Memory Lane: ‘Jambalaya’

I remember my father whistling this, and sometimes singing it, while he cut our hair.

Hank Williams scored a hit with Jambalaya in 1952, and it must have remained popular throughout the Fifties or I wouldn’t have remembered it. Every now and then someone else would record it: the Carpenters spring to mind.

Singing about “big fun on the bayou”–I wonder what would happen if anybody came out with a song like that today? Would we suddenly remember that “blameless” and “wholesome” are good things, after all? Or would the wokies shut it down because it’s cis-intersectional or something?

I am so glad I grew up then, and not now.

‘The Old Country Church’

Suggested by Erlene, The Old Country Church. There’s a classic Hank Williams version, but this one’s by the Oak Ridge Boys, and I love the background video.

The church I was brought up in has gone all liberal and antinomian; but the fellowship of God’s people, in or out of a building dedicated to that purpose, endures.

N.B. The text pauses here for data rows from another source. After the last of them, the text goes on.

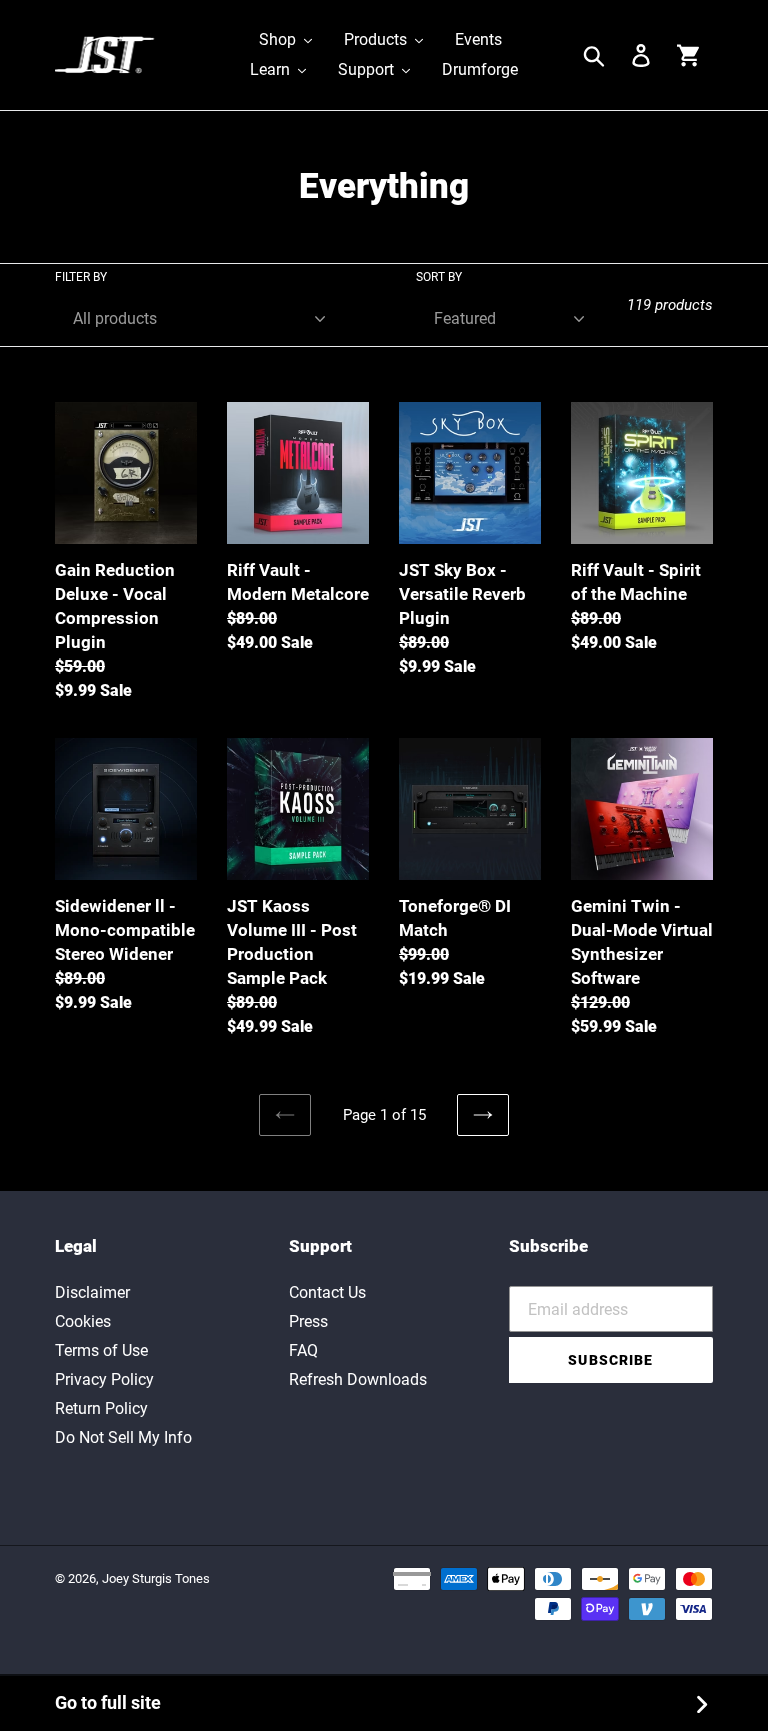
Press (308, 1321)
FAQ (303, 1350)
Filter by (81, 277)
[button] (285, 40)
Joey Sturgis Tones (156, 1578)
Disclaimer (92, 1292)
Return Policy (101, 1408)
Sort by (439, 277)
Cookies (83, 1321)
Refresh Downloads (358, 1379)
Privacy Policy (104, 1379)
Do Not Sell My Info (123, 1437)
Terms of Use (101, 1350)
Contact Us (327, 1292)
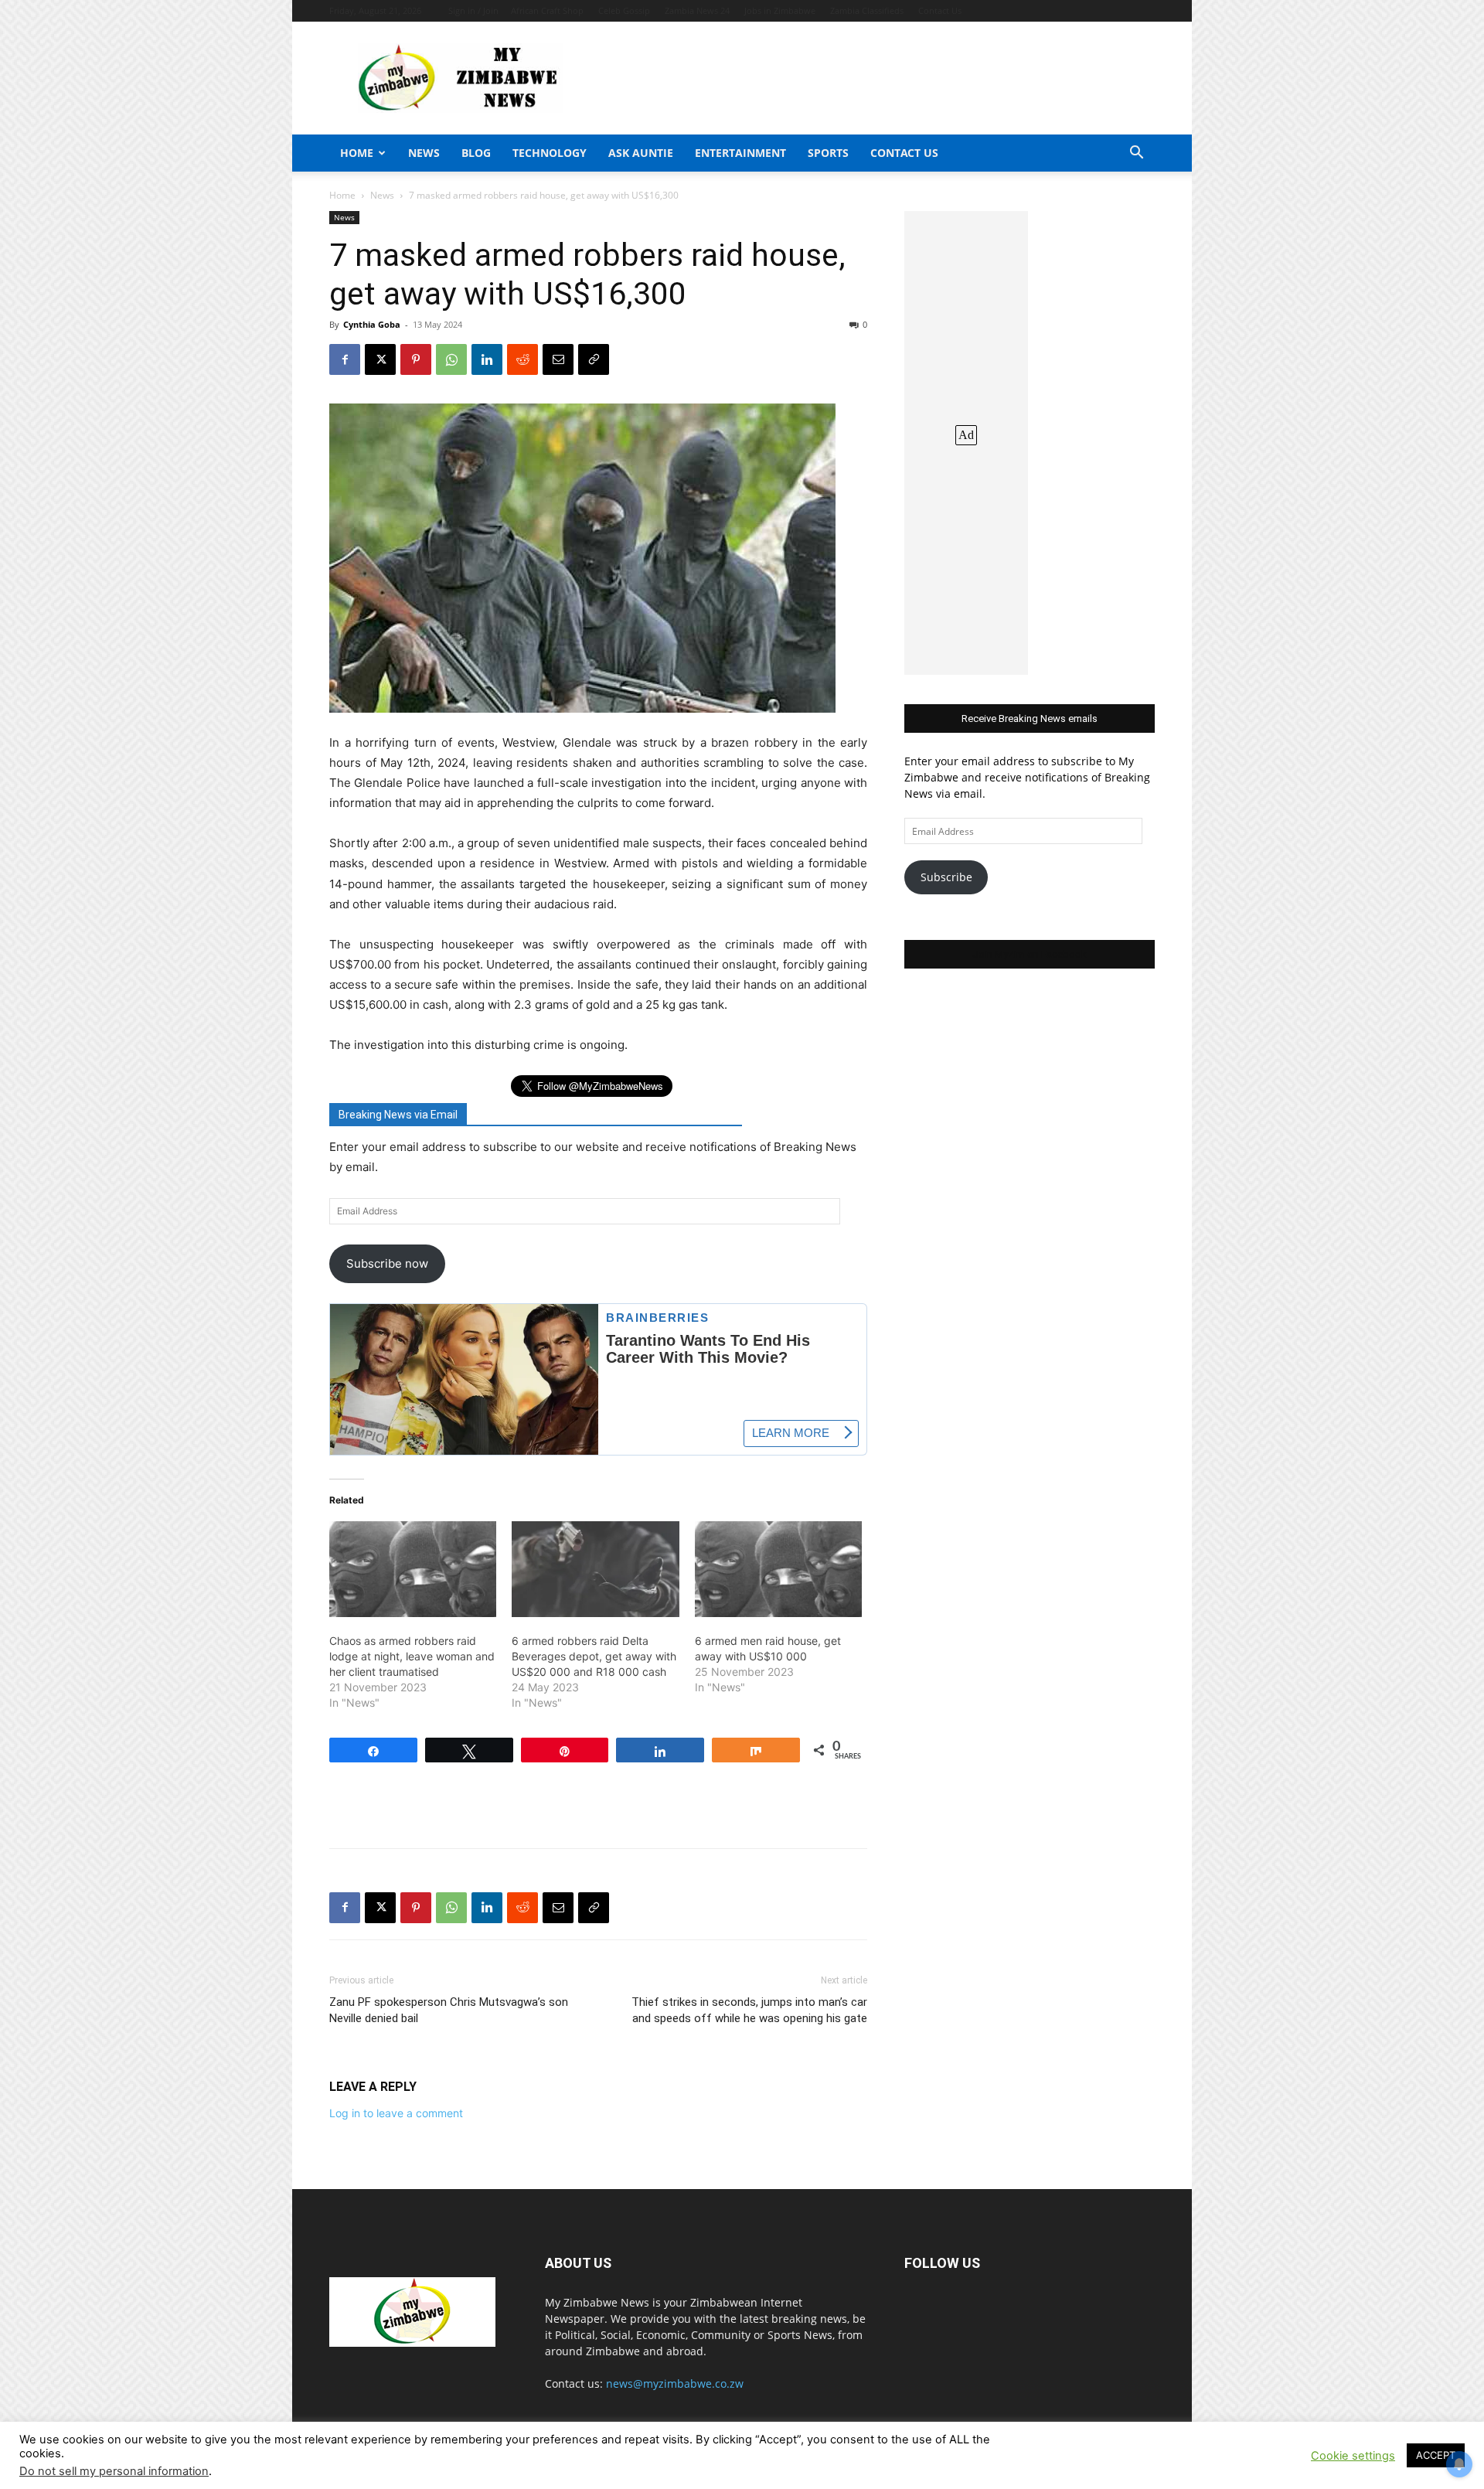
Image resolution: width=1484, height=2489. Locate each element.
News (424, 152)
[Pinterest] (415, 359)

Hank Williams: ‘I Saw the Light’

Running late today, but never mind. And I hope you don’t mind letting a Hank Williams song do the honors today: I Saw the Light, from 1948. Oops, that’s old.

I can’t believe God isn’t pleased when our otherwise thoughtless popular culture turns around to praise Him. Poor Williams, a victim of incurable chronic back pain, died in 1953 at the age of 29 from a heart attack brought on by prescription drugs and alcohol. But he had this song to give us first–inspired, he said, by a remark made by his mother on their way home from church.